One of the easiest ways for banks to cut operating expenses is by cutting high-salaried employees and replacing them with cheaper, less experienced personnel. It’s likely happened to tens of thousands of bankers since the financial crisis.
What’s left is a large group of older bankers fighting younger competition – and each other – for a shrinking pool of jobs. It’s an uphill battle for sure. When an older worker is laid off, it takes them two to six months longer to find a new job than younger employees, and they’re much more likely to earn less in their new job, according to the Bureau of Labor Statistics.
Part of the reason for the difficulty could be due to age discrimination. Roughly two-thirds of Baby Boomer job seekers feel they have been discriminated against due to their age, according to a 2012 study. And ageism is only becoming more prevalent since the financial crisis. Roughly 17,000 age discrimination claims were filed each year between 1997 and 2007. That number has climbed to 24,000 since 2008.
Making matters worse, age discrimination is as difficult a workplace suit as there is to prove. Following a 2009 U.S. Supreme Court ruling, plaintiffs need to demonstrate that age was the determining factor – rather than simply a factor – in letting someone go. Since the decision, most lawyers have stopped taking age cases, according to the New York Times. Same song, different tune in London following the introduction of a 2008 law.
At the end of the day, as unfair as it may be, the responsibility falls on the candidate to win over a hiring manager, despite any preconceived or subconscious biases they may have had. We talked to Charles Moldenhauer, founder of New York-based Executive Transitioning, a career coaching firm focusing on C-level executives and senior managers, to get some tips on doing just that.
1) Shaping Up: Start to work on your physical appearance, your knowledge of current technology and your ability to interact with people in the “current” business world. It is all about what happened today not months ago or years ago. Talking about what happened back then is one of the biggest mistakes you can make. Your interpersonal skills tend to evaporate if your conversations are all social and not about business. Focusing on exercise and a workout almost universally helps keep you sharp looking and sharp thinking.
2) Rediscover Your Core Ability: Ask yourself what are your truly unique abilities. What is that one activity that you truly enjoy and find easy to do, which has been overshadowed by what you have been doing over the years? Focus on this instead of a replica of your past job. Advice encouraging you to go back to school may be completely unwarranted.
3) Going Alone Has Risks: Keep in mind that you may not see how you come across.
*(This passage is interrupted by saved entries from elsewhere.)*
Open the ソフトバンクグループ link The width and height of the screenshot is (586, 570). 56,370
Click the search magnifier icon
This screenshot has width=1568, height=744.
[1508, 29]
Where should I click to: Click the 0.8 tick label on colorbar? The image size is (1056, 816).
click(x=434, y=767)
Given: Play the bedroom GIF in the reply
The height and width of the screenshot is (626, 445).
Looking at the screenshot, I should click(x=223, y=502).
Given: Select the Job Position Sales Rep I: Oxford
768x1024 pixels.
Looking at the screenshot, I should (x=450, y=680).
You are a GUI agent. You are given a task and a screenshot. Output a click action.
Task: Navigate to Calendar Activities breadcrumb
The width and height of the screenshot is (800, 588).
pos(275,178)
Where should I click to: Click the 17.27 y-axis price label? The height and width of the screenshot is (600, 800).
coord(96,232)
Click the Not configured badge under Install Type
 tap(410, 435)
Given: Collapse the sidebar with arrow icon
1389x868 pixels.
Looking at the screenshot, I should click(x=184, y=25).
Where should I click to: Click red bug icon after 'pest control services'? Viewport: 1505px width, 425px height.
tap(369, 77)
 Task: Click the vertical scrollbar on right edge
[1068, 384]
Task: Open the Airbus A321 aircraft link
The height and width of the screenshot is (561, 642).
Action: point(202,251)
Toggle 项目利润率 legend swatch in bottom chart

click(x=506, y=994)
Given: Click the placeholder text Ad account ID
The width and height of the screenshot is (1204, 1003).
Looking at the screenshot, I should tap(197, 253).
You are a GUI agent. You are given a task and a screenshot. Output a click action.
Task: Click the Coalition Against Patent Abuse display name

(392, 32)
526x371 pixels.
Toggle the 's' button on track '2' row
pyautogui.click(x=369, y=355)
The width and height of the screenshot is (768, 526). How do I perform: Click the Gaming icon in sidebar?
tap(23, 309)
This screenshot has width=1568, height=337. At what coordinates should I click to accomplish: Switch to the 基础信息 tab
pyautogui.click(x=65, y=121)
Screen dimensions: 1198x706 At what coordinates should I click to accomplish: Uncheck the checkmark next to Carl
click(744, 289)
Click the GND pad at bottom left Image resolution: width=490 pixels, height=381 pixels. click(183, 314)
Don’t be afraid to ask for help. Along the way find your blind spots, we all have them, in how we manage work with others or view the market.
4) Dig Up Insights: The best way to get the interview and survive the interview is being up on the company. Dig for what drives the company’s future, not what it did in the past. Determine how you can help move it ahead. Think about being smarter than any other job candidate.
5) Overcome Irrational Fears: If you are successful in a job for years, suddenly changing your career can be overwhelming and is normally accompanied by fears of change and of failure. You were needed or wanted and now it may seem no one cares. The best way to deal with these irrational fears is to engage in engage in discussion with your network for motivation, action steps and communication.
6) Taking Stock: Maybe it is time to rethink your life. Are you happy? With a good part of your working life completed does it make sense to “battle” or be unhappy for the rest? Is it time to look for a position that isn’t so age sensitive? That might be consulting, teaching, research, recruiting or just a slower moving environment. Study the generational differences and how your generation is different from a Gen X or baby boomers. It will help you see where you could fit, or be a misfit.
7) Explore an Entrepreneurial Itch: Is it time to apply all you have learned to a consulting practice or another business you have a yearning to run? Many people see moving out of their previous path for new ground a logical process. It’s often a way to new challenges or independence. Studies show the level of happiness with older business owners is higher than those with jobs in companies.
8) Tune “You” on the Internet: Time to get with it and upgrade your profile, picture and think about responding to group topics. You might start a blog. Being up to date here puts you in the league of current applicants. If you aren’t nimble with your smart phone you don’t have a chance.